Visualization Of Crime At North Carolina

Technologies Used:Python,MongoDB,D3.js,BootStrap,Flask

This is another project that is part of crime visualization series. This time we are visualizing the crimes that were commited in North Carolina.Unlike the previous project this is a project of smaller magnitude but still manages to tell us a lot of information about how crimes are distributed and information are correlated. This time we are analyzing about the type people who commited the crime and not the type of crimes.Unlike the Previous project which was a group project this was an induvidual project. This project was also completely built using Python and D3.js

This project involves more of backend processing in Python involviong Principal component analysis and Multi dimentional Scaling. We will see a lot of plots though drawn using D3.js

The first part of the project was to sample the Data. Sampling as we know is the processing of choosing a subset of data the represents the entire dataset. The main purpose why sampling was introduced was to reduce the processing time.The sampling technique followed was stratified sampling. For this we have to first form right amount of clusters.In order to identify the number of clusters we have to user K means Technique. K means technique tells us about the number of clusters that would be ideal for the given data set . The k can be obtanain by plotting average diatance vs number of clusters. The graph then forms an elbow . the point where elbow forms now will give us the value of K The following code can be used to plot the graph


for k in clusters:
	model=KMeans(n_clusters=k)
	model.fit(clus_train)
	clusassign=model.predict(clus_train)
	meandist.append(sum(np.min(cdist(clus_train, model.cluster_centers_, 'euclidean'), axis=1))
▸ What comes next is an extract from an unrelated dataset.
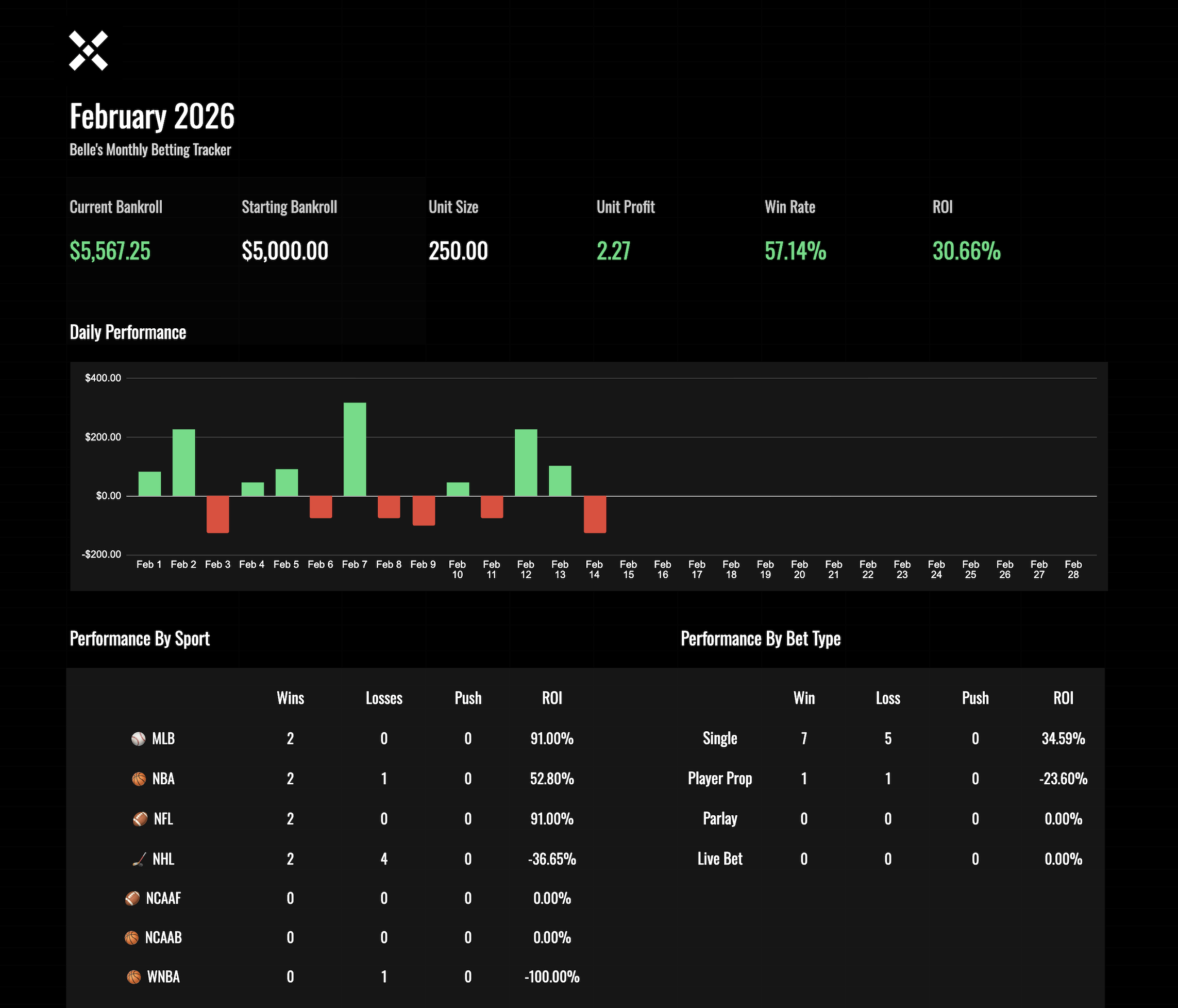Viewport: 1178px width, 1008px height.
Task: Click the NCAAF football icon
Action: pyautogui.click(x=132, y=898)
It produces the following graph

From the elbow pot we can see that an elbow is formed at 3. Which means the ideal number of clusters to be formed is 3. We then call the KMeans function once again but this time with the number of clusters as 3. We then randomly sample the data from each clusters and then a new DataFrame. We iterated over each clusters and sample them randomly and finally congregate them into one dataframe as shown in the algorithm below.


for i in range(0,3):
	length = len(cluster_dict[i])
	cluster_sample[i]=random.sample(cluster_dict[i],length//3)
	for k in cluster_sample[i]:
		test= clus_train.iloc[[k]]
		df=df.append(clus_train.iloc[[k]],ignore_index=True)
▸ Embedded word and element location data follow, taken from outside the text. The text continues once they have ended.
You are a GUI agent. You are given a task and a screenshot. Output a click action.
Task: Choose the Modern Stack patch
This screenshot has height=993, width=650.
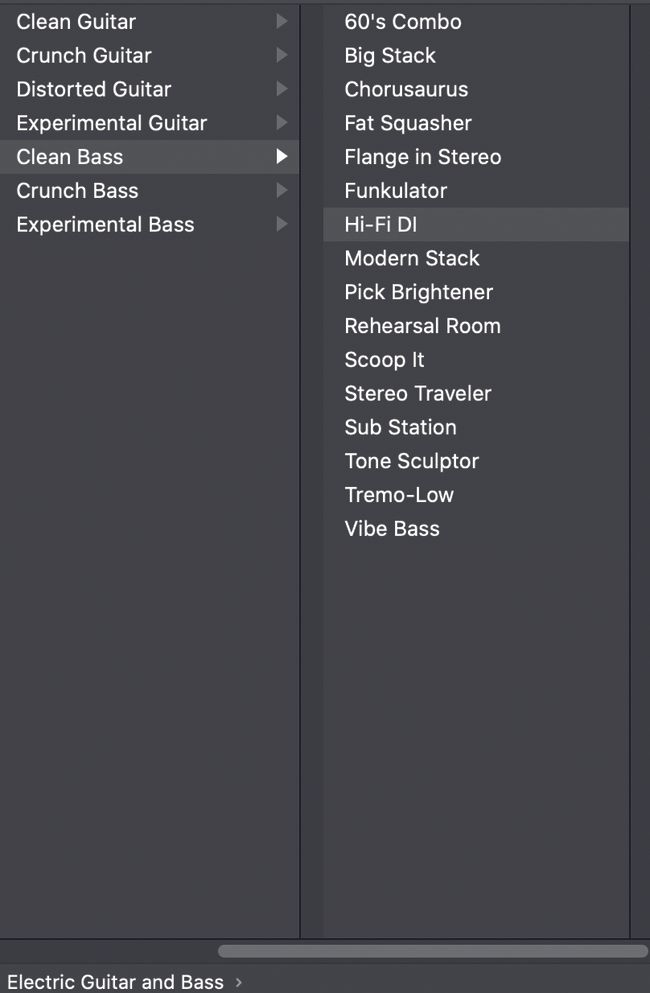[x=412, y=258]
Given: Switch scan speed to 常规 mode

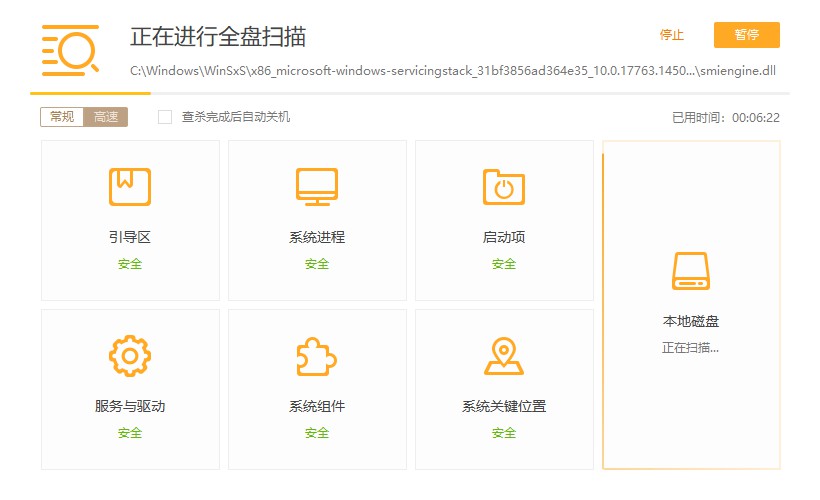Looking at the screenshot, I should 62,117.
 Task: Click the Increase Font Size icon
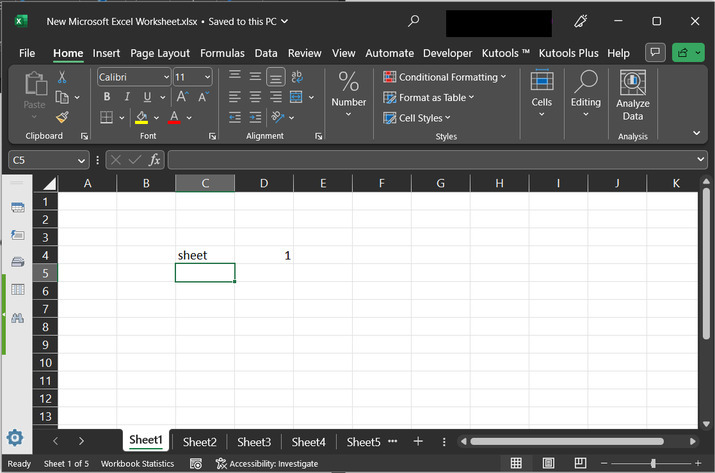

Once we have finished clustering we perform Principal Component Analysis Principal component analysis is a dimension reduction technique that works by forming a linear combination of features and the n identifying the correlated and the non-correlated features among those. This will enable us to keep only those features that are highly uncorrelated as they contain more information about the data. For principal component analysis we first specify the number of columns that we have taken in our dataset as the parameter. This is then followed by fitting the DataFrame. The following code snippet explains the procedure. We then identify the squared loadings using the following fuction


def squaredLoadings():
	w, h = 3, 19;
	squaredLoadings = [0 for y in range(h)]
	for i in range(len(loadings)):
	sum=0
	for j in range(3):
		sum = sum + loadings[j][i] **2
		squaredLoadings[i]=sum
	return squaredLoadings

We then plot a scree plot which is basically a plot of variance vs the principal component analysis. Such a plot results in an elbow shaped curved similar to the one obtained in K means clustering. We can then deduce the number of significant principal axis by either looking at the point where the elbow is formed or up to the point where the variance or Eigen values falls below 1 or the place where an elbow is formed. From the graph below it is clar that number of significant principal component is 3.This process is followed by computation of sum of squared loadings.

Another task of this project was to project the dataset onto the top two PCA vectors obtained from the loadings and plot a scatter plot with the 2 one dimensional arrays obtained.This is basically done by setting the number of components as 2 while initializing the PCA which is the followed by fit and transform of the dataframe. The resultant matrix is then plotted as a scatter plot. A scatter plot is a small circle with set radius. We draw a scatter plot by specifying the coordinates of the center of the circle. These coordinates are given by the two arrays we obtained from the loadings. A Typical scatter plot can be drawn using then following code snippet.


svg.selectAll(".dot")
.data(d3.zip(xVal,yVal))
.enter().append("circle")
.attr("class", "dot")
.attr("r", 3.5)
.attr("cx", function(d,i) { return xScale(d[0]);})
.attr("cy", function(d) { return yScale(d[1]);})

We basically create a circle tag and specify the class name as dot. Then we specify the x and y coordinates of the center of each circle which take the value of the x and y arrays that are obtained from the loadings. A tooltip is place so as to indicate the value of each point when the mouse is hovered over the points.The following is the scatter plt matrix obtained for PCA

We also perform dimension reduction using MDS( Multi dimensional scaling).We perform MDS dimensionality reduction using two metrics.

  1. Euclidiean
  2. Correlated Distance

The following syntax indicates how to do MDS scaling on a dataset using Euclidian distance


MDS(n_components=2,dissimilarity='euclidean')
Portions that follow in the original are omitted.